Watchdog: Protecting data is not 'rocket science'

The Information Commissioner's Office has called for government to use privacy-enhancing technologies after the biggest data breach in UK history
Written by Tom Espiner, Contributor

In the wake of the largest-ever data breach to hit the UK, the Information Commissioner's Office has criticised the apparent lack of technological safeguards in government departments and called for "privacy-enhancing technologies" to be built into future projects.

The loss by HM Revenue & Customs of two password-protected CDs containing 25 million personal details of those who claim and receive child benefits was a major blow for privacy, according to assistant information commissioner Jonathan Bamford.

"This is the biggest privacy disaster by our government," said Bamford on Wednesday. "It's a bad day for those of us who care about privacy. Security lapses like we just found out about are very worrying, especially as we've had data-protection laws on our statute books for 21 years."

Bamford said that much more could have been done in terms of privacy-enhancing technologies (PETs) to safeguard the information lost, which included the name and address of every child in the country.

"Why are we not using our ingenuity and expertise to develop privacy-enhancing technologies?" said Bamford, speaking at a conference in Westminster on Wednesday called "Fine Balance".

The idea that someone could burn a disc of the whole child benefit database, and had the capability, the access, and the authority to do so "raises questions", said Bamford.

"How you can have a system which allows you to copy a whole database onto a disk is of concern," Bamford continued. "Clearly there are issues about when the data was accessed and by whom. They should have had access controls and authorisation levels to make it physically impossible to burn a disc of the database without the say-so of the chairman of HMRC. Why isn't the technology there to do that? It isn't rocket science."

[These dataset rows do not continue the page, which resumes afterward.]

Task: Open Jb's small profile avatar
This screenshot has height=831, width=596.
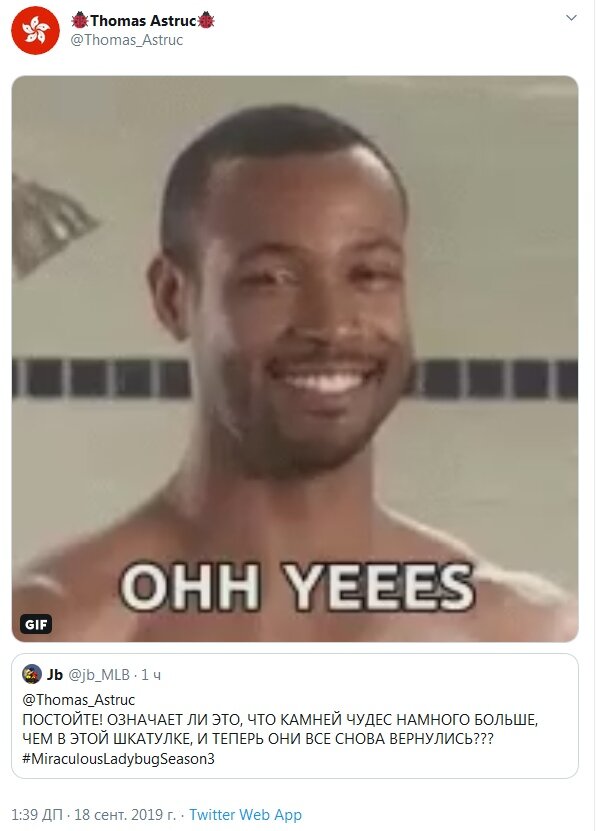Action: (32, 674)
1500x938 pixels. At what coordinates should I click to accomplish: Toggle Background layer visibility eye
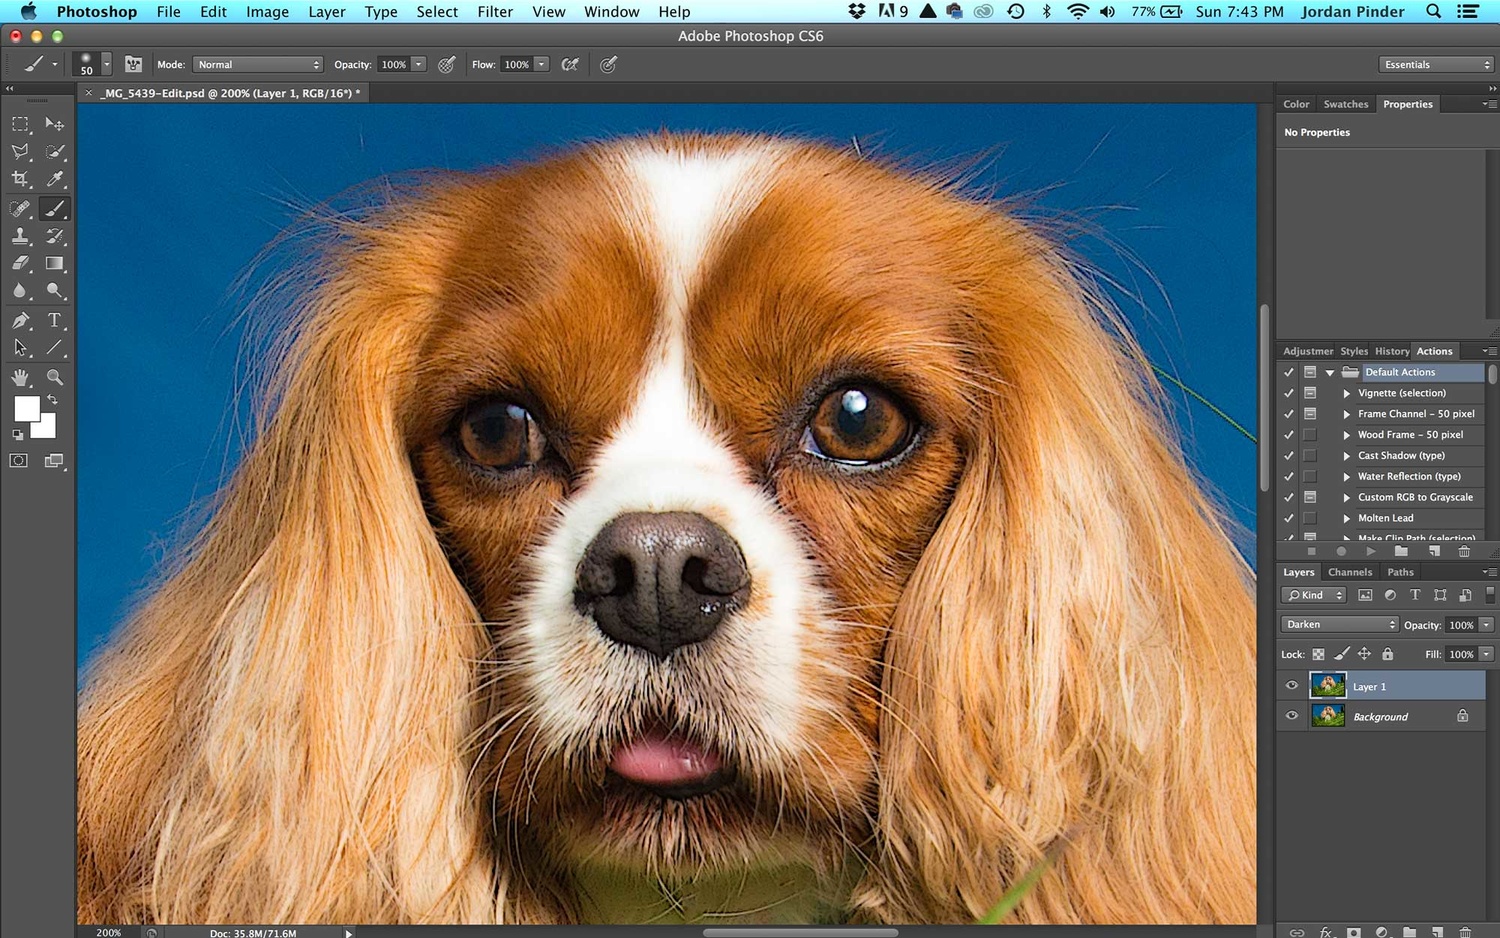[x=1291, y=716]
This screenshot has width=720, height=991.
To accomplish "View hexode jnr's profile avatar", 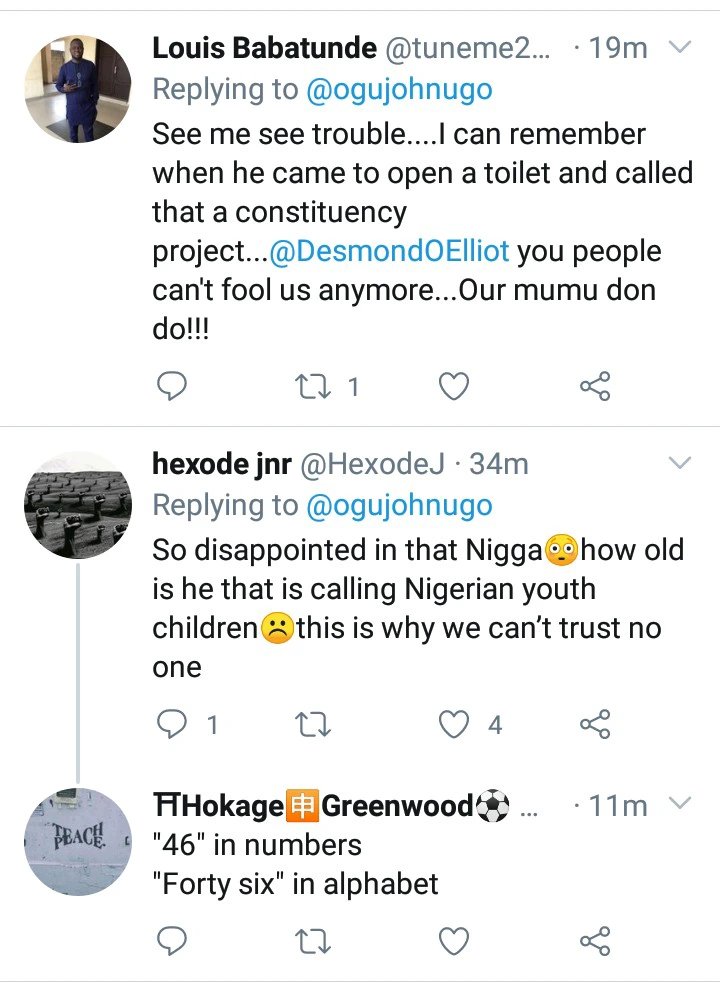I will 78,504.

Ulf Dahlsten, director of emerging technologies and infrastructure for the European Commission, said that HMRC "needed to enhance its protection", and added that the European Commission had issued guidance on the use of privacy-enhancing technologies.

"[HMRC] should have had the data protected," Dahlsten told ZDNet.co.uk. "They should have encrypted the data, and not allowed one officer to access and download the information. They also have to think about how they store the data."

Dahlsten said that HMRC needed an awareness-raising scheme about data security, but added that the data need not have been linked to individual identities at all.

"It's a way of thinking," said Dahlsten. "You can dissolve identity from a string of data and make that data anonymous. For auditing purposes, [the National Audit Office] didn't need the names of the people."

It emerged in Parliament on Tuesday that the National Audit Office had not in fact requested the names, addresses, dates of birth, national insurance numbers and banking details lost by HMRC, but had just requested national insurance numbers.

The government is currently in the process of implementing other database projects, including the National Identity Register for the ID cards scheme. Dahlsten warned against large databases that store a lot of data and have many people accessing them, as this "increases the chance of a data breach".